Dietro le quinte del cortometraggio “La classe vuota” della classe 5°T
3° posto conquistato per il corto alla prima edizione Romanae Disputationes per Istituti Tecnici.
“Realizzare un cortometraggio sul concetto dell’IO”, questa è la missione lanciata alla classe dalla professoressa Simona Scigliuolo. L’elaborato era destinato alle “Romanae Disputationes” (Dibattiti romani), un vero e proprio concorso di filosofia nazionale, organizzato da PATHS di INDIRE. La consegna era quindi sviluppare un’ interpretazione della classe riguardo al concetto dell’IO in filosofia, utilizzando la settima arte come mezzo.
L’idea principale era quella di raccontare di come l’individualità è destinata a svanire quando ci si trova in un gruppo di persone, tramite le condanne conformiste delle mode.

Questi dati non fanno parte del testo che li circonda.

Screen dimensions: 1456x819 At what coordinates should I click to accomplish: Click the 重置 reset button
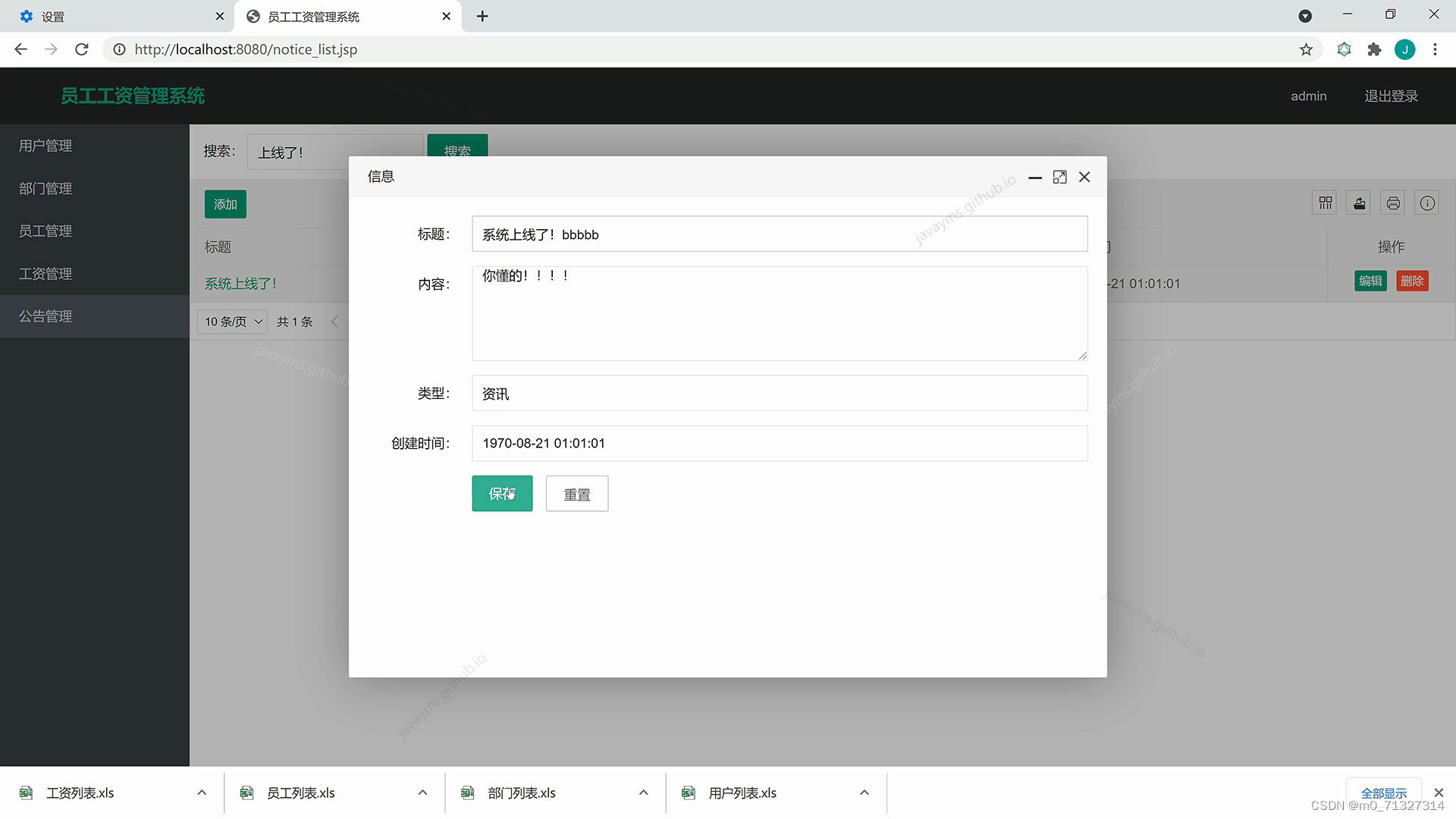tap(576, 493)
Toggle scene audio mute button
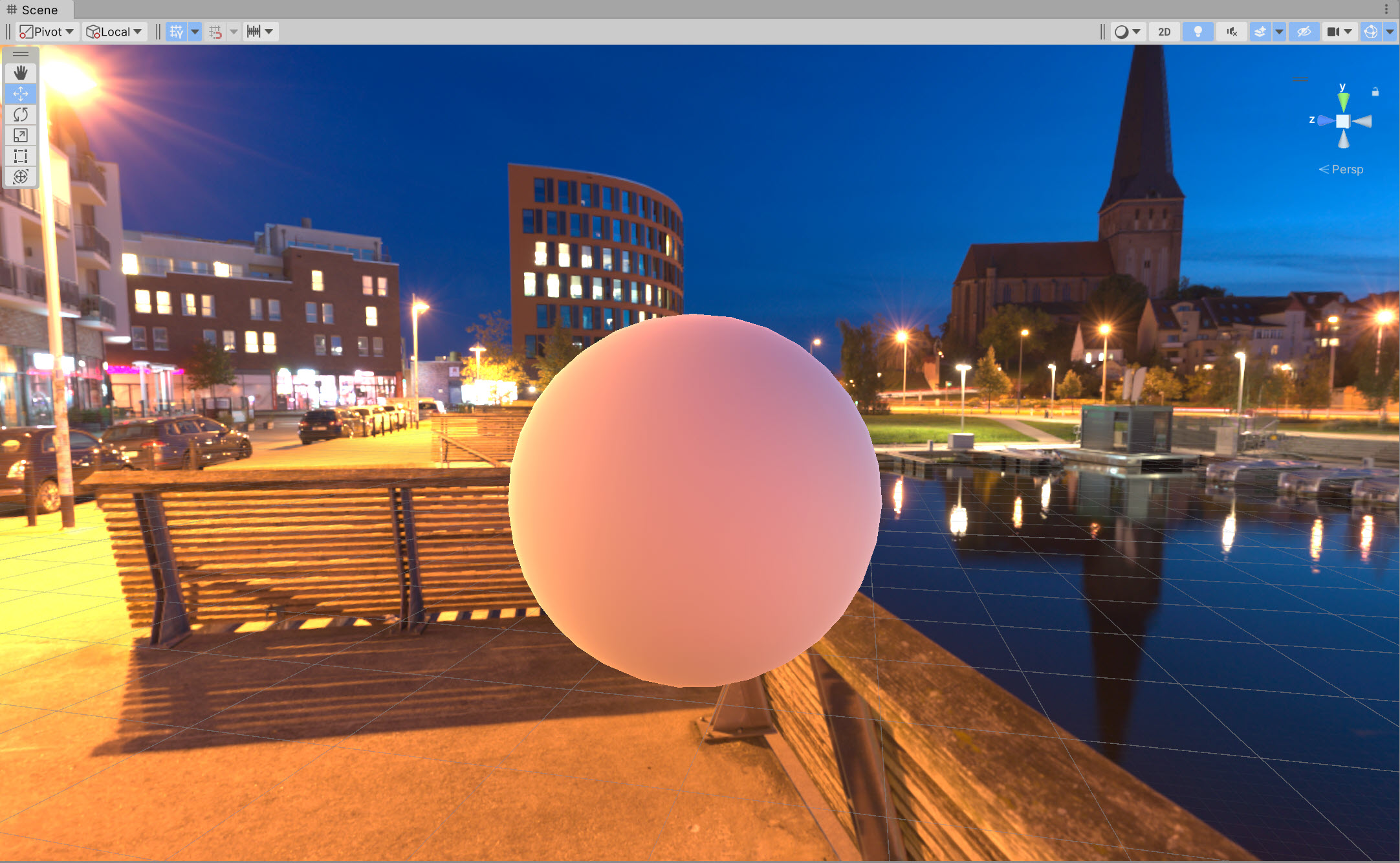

La maniera più semplice era proprio ambientare il corto direttamente a scuola, dove spesso l’individuo giovane è costretto a seguire gli altri per essere accettato. Per dare un tocco autoriale, abbiamo trasformato il tutto in una realtà distopica e onirica, dove troviamo un ministero per la salute mentale (può ricordare Orwell), in veste di non senziente robotico che ci accompagna per tutto il film, che deve indagare su quella che sembra essere un virus, “pandemia del vuoto”, dove tramite il surreale e le
metafore, si viene a capire che gli alunni, seguendo mode e il conformismo e il digitale, lentamente svaniscono nel nulla, come la loro coscienza e individualismo. Il robot ha però una cura, “un reset totale”, ovvero eseguire un lavaggio del cervello alla “Arancia Meccanica”, tramite visione di diversi video, indottrinando gli alunni a farli tornare neonati, e ricominciare da capo. L’estetica bianco e nero aiuta l’immersione e rende l’idea, oltre a ovviamente gli alunni vestiti completamente di nero vanno a significare il loro vuoto interiore.
Questa interpretazione, è stata premiata al concorso con il terzo posto, con ben 40 classi partecipanti da tutta Italia per “L'originalità dell'interpretazione, la chiarezza espressiva, la forza comunicativa e il pathos trasmesso allo spettatore, anche attraverso una attualizzazione del tema in una realtà scolastica distopica che fa riflettere sul senso della formazione nell'era digitale.”.
Questa è stata la motivazione espressa durante la premiazione a Bologna sul cortometraggio La classe vuota.